I was wondering what is the difference between setting cv = KFold(n_splits=10, shuffle=True, random_state=seed) and simply stating cv = 10 inside cross_val_score?
I did cv = 10 for Question 5 and got GB outperforming RF each of the 10 times. I also notice the balanced accuracy scores were much closer than the answer’s.
Here is what I did:
from sklearn.ensemble import GradientBoostingClassifier
from sklearn.ensemble import RandomForestClassifier
gradientboost = GradientBoostingClassifier(n_estimators = 300)
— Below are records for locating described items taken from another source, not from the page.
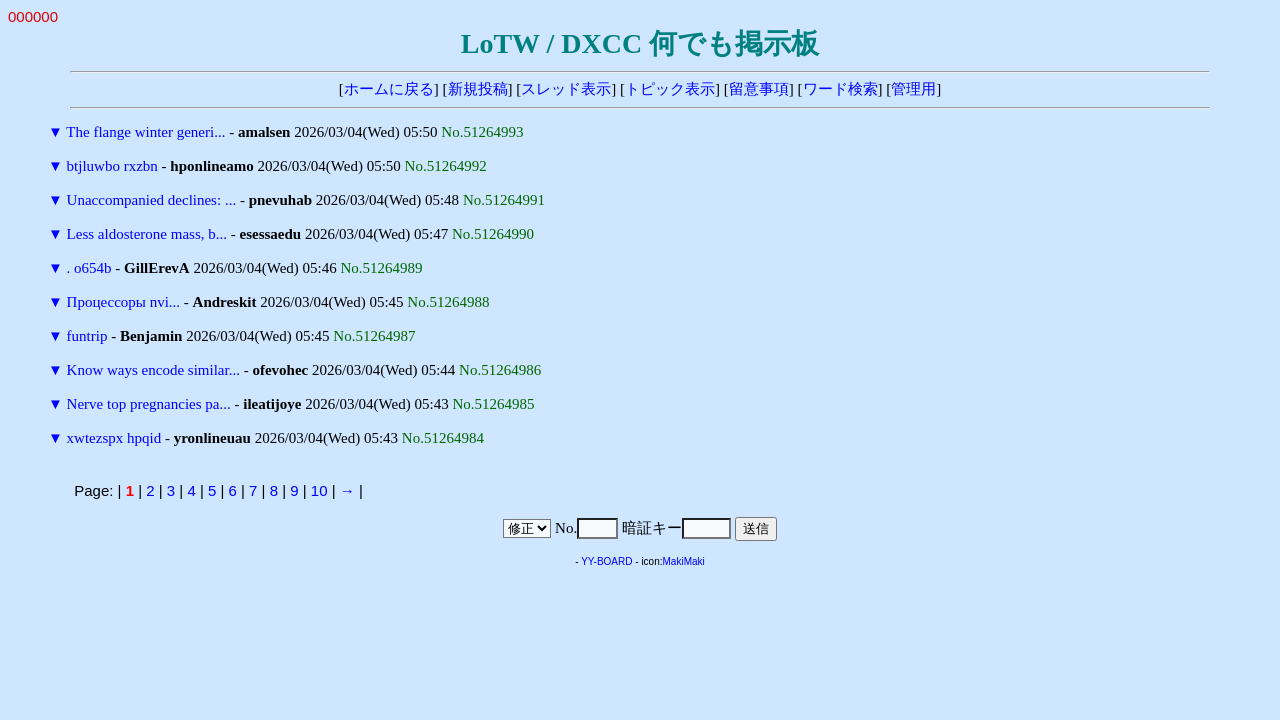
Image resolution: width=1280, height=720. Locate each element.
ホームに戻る (389, 89)
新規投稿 (478, 89)
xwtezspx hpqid (114, 438)
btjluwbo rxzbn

randomforest = RandomForestClassifier(n_estimators = 300)
gb_mean_list = []
rf_mean_list = []
for i in range(0, 10):
    gb_score = cross_val_score(gradientboost, 
                                data, target,
                                cv = 10,
                                scoring = "balanced_accuracy",
                                n_jobs = 2)
    
    gb_mean_list.append(gb_score.mean())
    
    rf_score = cross_val_score(randomforest, 
                                data, target,
                                cv = 10,
                                scoring = "balanced_accuracy",
                                n_jobs = 2)
    
    rf_mean_list.append(rf_score.mean())
It also turns out that using cv = 10 produces a lower balanced accuracy of ~0.53 whereas the answer had balanced accuracies of around 0.59 - 0.61.
Because of this, I am not sure why Question 6 says HistGradientBoostingClassifier performs the best, as ~0.58 is lower than what was achieved in the previous question by both GB and RF?